La frontière de l'aube

Par Rob Gordon

Le cinéma de Philippe Garrel a souvent suscité des réactions très contrastées, les uns se pâmant devant son style particulier et les autres baillant sec face à l'auteurisme rentré de films toujours austères. La première heure de La frontière de l'aube provoquera globalement les mêmes commentaires : on peut tomber amoureux de ce noir et blanc magnifique et de la nonchalance désabusée de l'ensemble. Deux personnages, guère plus : une actrice délaissée par son mari et un jeune photographe réputé. Le fil rouge du film est on ne peut plus simple : naissance d'un amour, délitement du couple, puis disparition de la demoiselle. La suite est de facture moins classique, puisque la starlette reviendra d'entre les morts pour hanter celui qu'elle aime toujours. Mais si cette dernière partie vient rompre la monotonie palpable de l'oeuvre, elle la fait également plonger dans un ridicule d'autant plus fort qu'il est traité avec un sérieux de cathédrale.

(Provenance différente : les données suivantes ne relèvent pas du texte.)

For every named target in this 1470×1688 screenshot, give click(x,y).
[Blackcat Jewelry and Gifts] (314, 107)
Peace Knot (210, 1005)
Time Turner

On y verra Laura Smet apparaître régulièrement dans le miroir du narcissique Garrel, ses irruptions soudaines se manifestant par des changements de lumière dignes d'une série Z aussi mauvaise que fauchée. Garrel comptait sans doute magnifier l'éternité du sentiment amoureux, mais c'est foncièrement raté. De toute façon, cela faisait un moment que l'on s'était lassé du vide cosmique de certaines scènes, souvent plombées par des répliques débilisantes (Garrel, après l'amour, balance une énormité sur les déportés et l'éventualité d'une troisième guerre mondiale). On a du mal à croire qu'une année de répétitions soit nécessaire pour bâtir un tel film, tellement superficiel qu'il semble improvisé dans sa plus grande partie. Si Louis Garrel balade une nouvelle fois ses yeux de cocker avec une aisance innée, Laura Smet peine à suivre la danse, pas aidée par son rôle de futur spectre. Sans aller jusqu'à comprendre les intolérants qui ponctuèrent la projection cannoise de leurs ricanements intempestifs, on peut toutefois affirmer que La frontière de l'aube peut difficilement faire naître autre chose qu'un ennui dissipé ou un fou rire mal contrôlé. Heureusement qu'il y a l'image de William Lubchantsky, qui nous accroche et nous pénètre, et nous pousse à imaginer à quel point tout cela aurait pu être bouleversant si le surmoi et la prétention n'étaient pas venus boursoufler le film.